Odds against us
I'm thirteen years old, female, innocent, and a completely well-behaved, straight A daughter. And I have fallen in love with a girl who lives hundreds of miles away.
You may say that I'm young, confused, and just experimenting with my sexuality, but I'm really not. My whole heart belongs to my girlfriend, and I think that it always will. I can't see myself with anyone but her, EVER. I may seem stupid for saying that I feel like I'll be with her forever, but it's the truth. She's confessed the same to me, and we're detirmined to make it work.

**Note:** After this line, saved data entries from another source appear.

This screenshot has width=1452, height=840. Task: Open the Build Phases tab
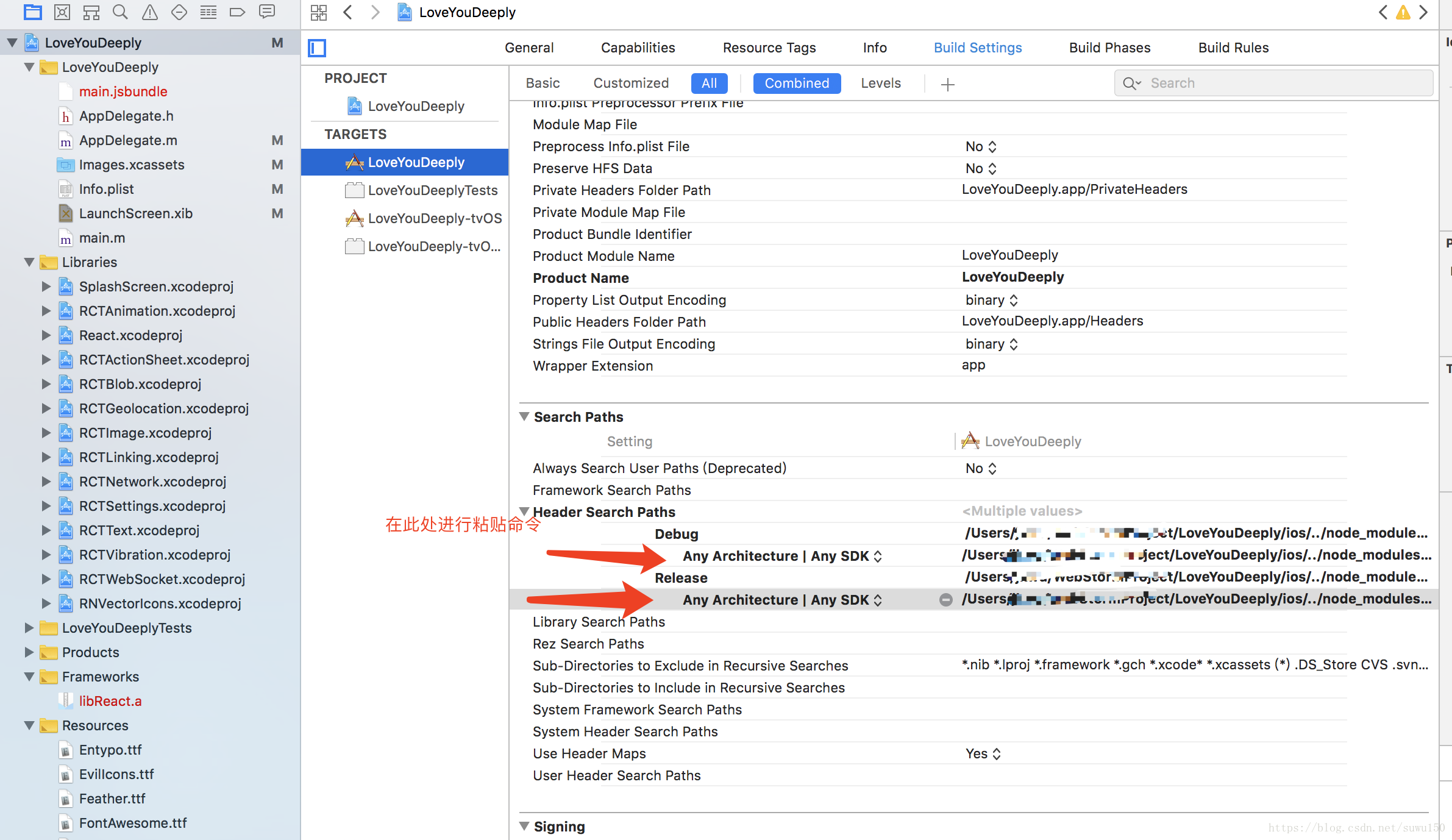(x=1109, y=48)
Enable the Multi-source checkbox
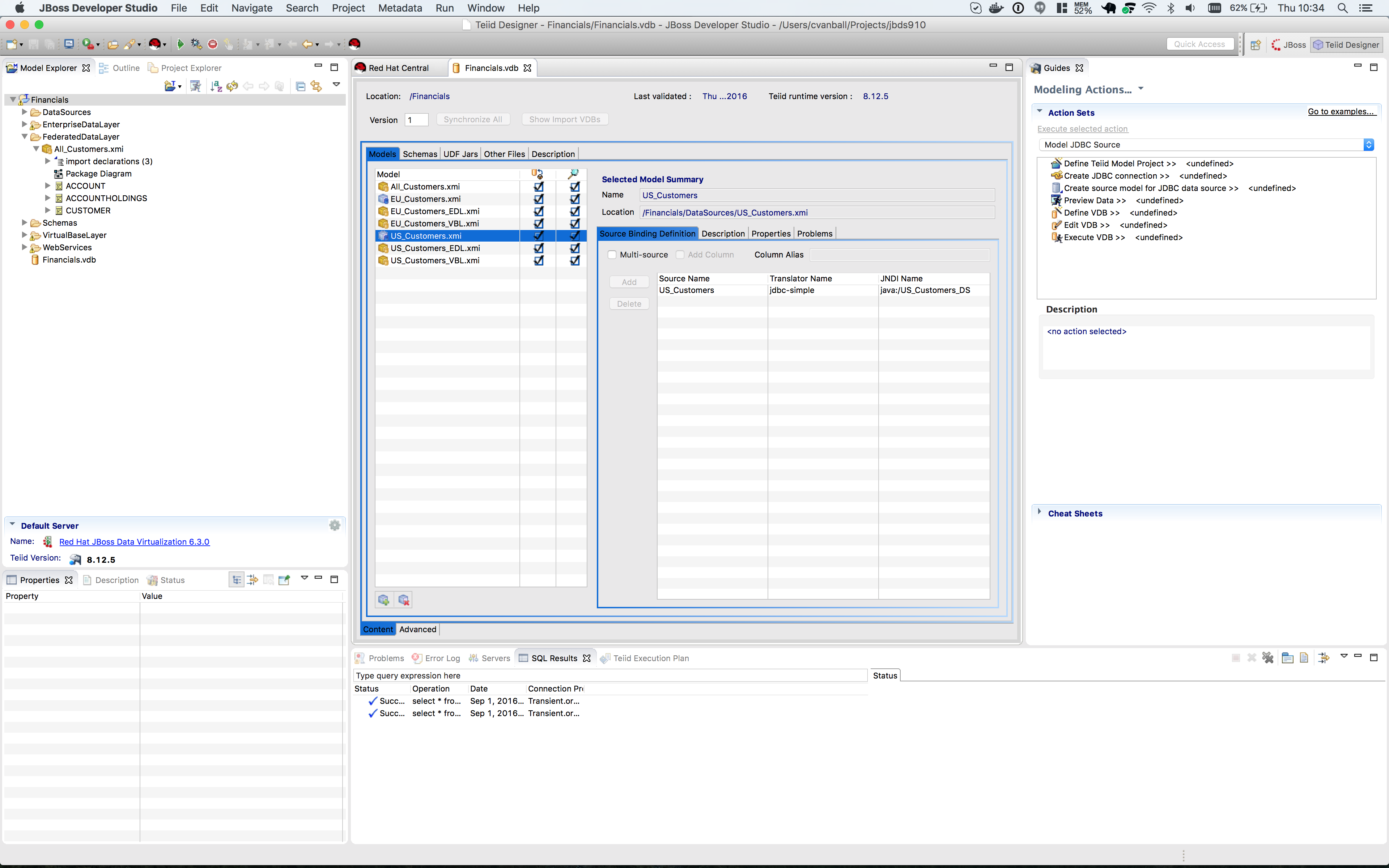Viewport: 1389px width, 868px height. [612, 254]
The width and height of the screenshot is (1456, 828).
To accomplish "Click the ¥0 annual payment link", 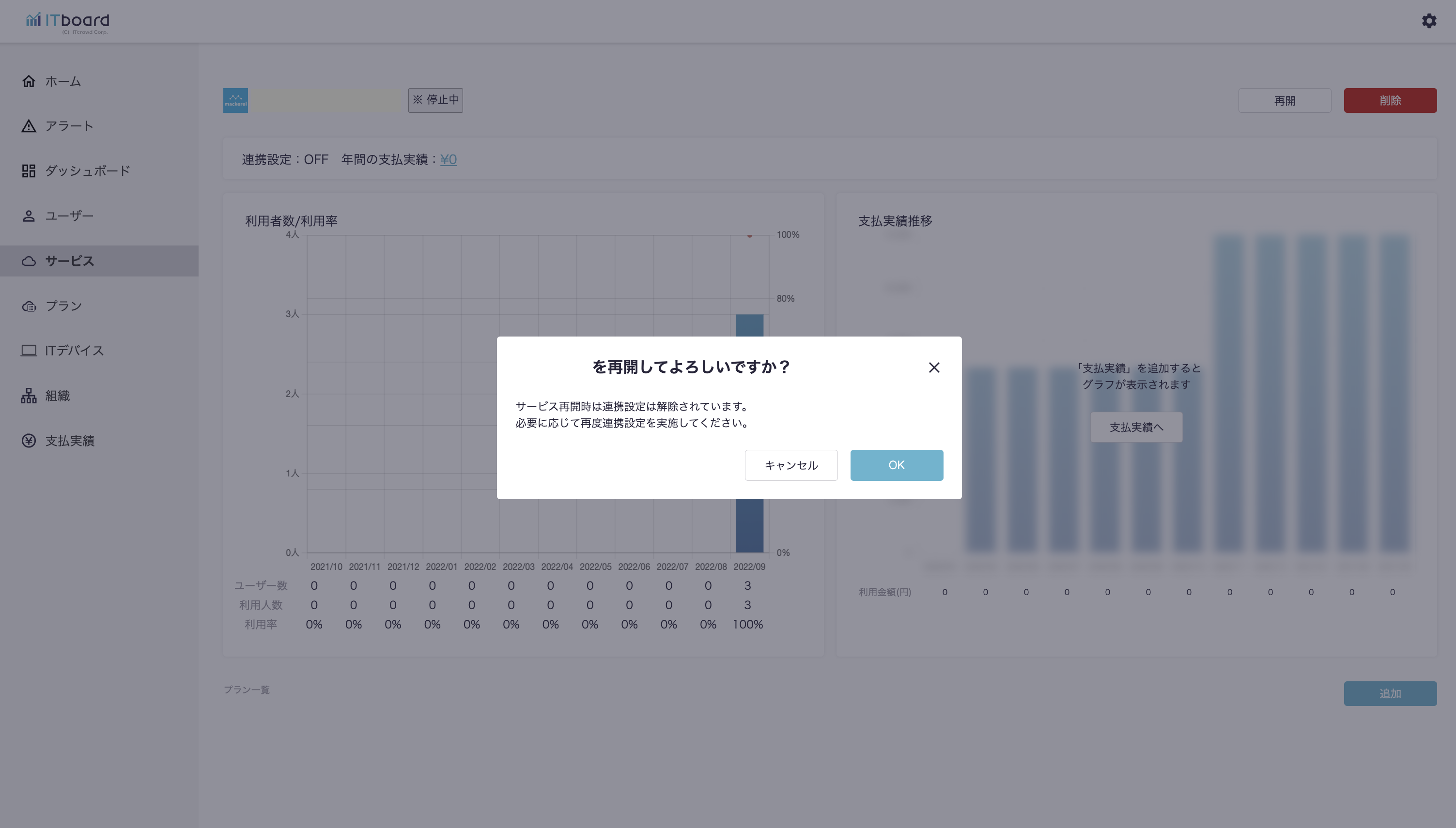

But... How can we? So many odds are stacked against us. Our young ages prevent people from taking us seriously, or letting us visit each other. The fact we're both girls makes it impossible to tell our parents and most of our friends. The distance makes it even harder, because I never get to see her in person, only over video chat. I feel like this relationship is impossible to carry on... Yet I never want to end it!
I'm so torn and confused right now; I'm trying to figure out how we can keep our secret and still love each other fully. I want to hug her and kiss her every day, but I can't. My friends that know tell me to give up on her, that I should date a boy at my school and forget about her. I can't listen to myself, or my friends, or really anyone. I want to continue to love her, but everything is screaming at me that I'll fail.
What do you think? And do you know any ways I can make this work?